It just has to clear the 12 inches in any direction
So if you have like the vendetta 12 inch stabilizer with the 5 inch head that would not be legal because it doesn't clear the 12 inch
Everything has the fit within a 12 inch sphere, and attached to the bow at one point of contact


----------



## ahcnc (Nov 2, 2009)

Thanks for the info.....Looks like It's time to re-vamp my set-up!!!! Just my own opinion...but I can see AHC/MBR becoming 1 class in the future....


----------



## trinibob (Mar 10, 2004)

ahcnc said:


> Thanks for the info.....Looks like It's time to re-vamp my set-up!!!! Just my own opinion...but I can see AHC/MBR becoming 1 class in the future....
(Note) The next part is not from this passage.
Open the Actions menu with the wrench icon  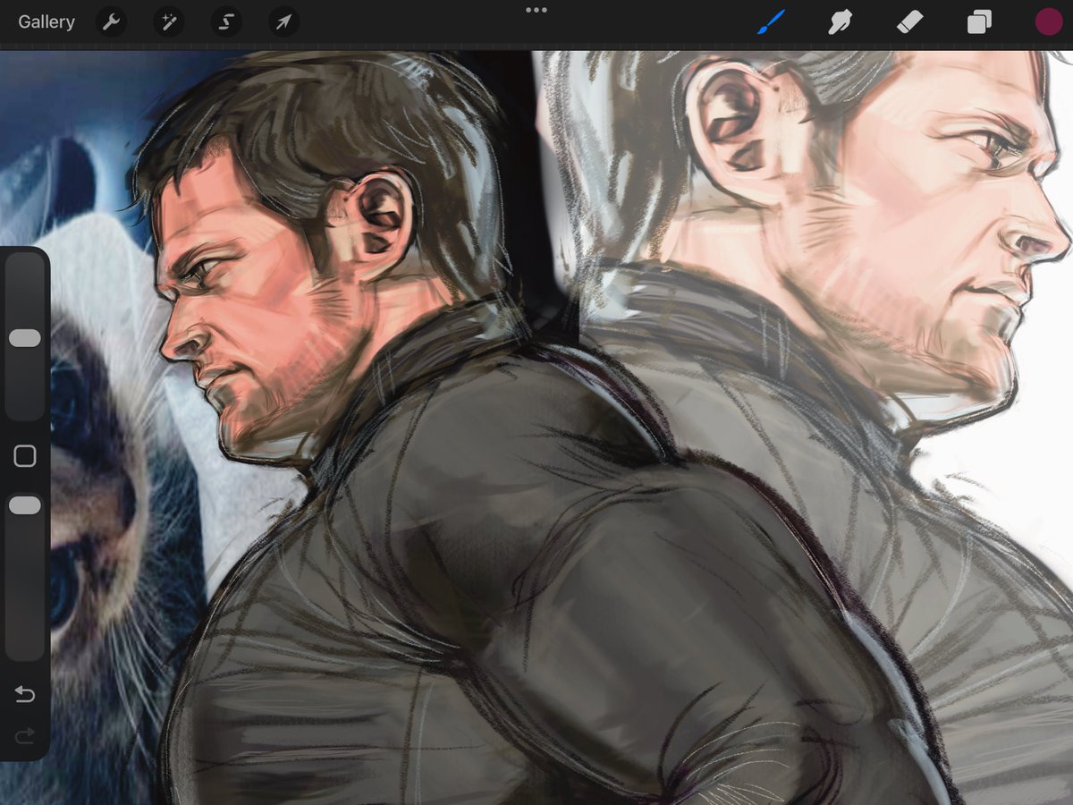click(111, 21)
 Pretty much looks like that now


----------



## bfelver (May 13, 2012)

cnmodaw said:


> This is the 3rd one I sent as an example, although the front stab looks to be longer then 12", and he confirmed all 3 were legal as long as they are 12" from the point of attachment.
> View attachment 1616670


sweet that looks like a 15in back bar on the front . Thanks for clearing that up my buddy is shooting the AHC , We had already had the bow set up with a side bar because that is how i understood the rule . Had to make custom weights so they werent over the 12in rule lol


----------



## trinibob (Mar 10, 2004)

Ttt


----------



## jfuller17 (Jan 28, 2007)

I also talked to Marcum about the rule as I am a stab manufacter and needed to know. It is a 12" bar in front and a 12" bar in the rear mesured from the "single" point of attachment. The reason for single point if attachment is so that will be uses to measure the 12" from in the center. So if you are using a doinker tatical if will be measured off of that bracket. If you decide to go with a v bar bracket to use to attach the rear bar then it would have to be mounted from the stab hole. You would then measure from for the front bar from stab hole forward and then for rear from stab hole back. The advantage of this style mount is that you could angle the rear bar. I have mixed emotions on this rule but if its going to be allowed you guys should take advantage of it. Rear bars allow much fine tuning.


----------



## jfuller17 (Jan 28, 2007)

wpk said:


> It just has to clear the 12 inches in any direction
> So if you have like the vendetta 12 inch stabilizer with the 5 inch head that would not be legal because it doesn't clear the 12 inch
> Everything has the fit within a 12 inch sphere, and attached to the bow at one point of contact


Hey bud all you need to do is go down to a 11" front bar and you will be fine. We have started selling this as a option to fit this rule and also sell just a shaft to convert a exsiting set-up to this rule for 35.00. Let me know if you need any help or clarififaction


----------



## ahcnc (Nov 2, 2009)

Everything should be cleared up now.........ASA/IBO Hunter set-ups are pretty much the same now. Think I'm gonna run 12 in up front 8 in out back...Thanks again Guys for the info.


----------



## BROX (Sep 29, 2005)

ahcnc said:


> Everything should be cleared up now.........ASA/IBO Hunter set-ups are pretty much the same now. Think I'm gonna run 12 in up front 8 in out back...Thanks again Guys for the info.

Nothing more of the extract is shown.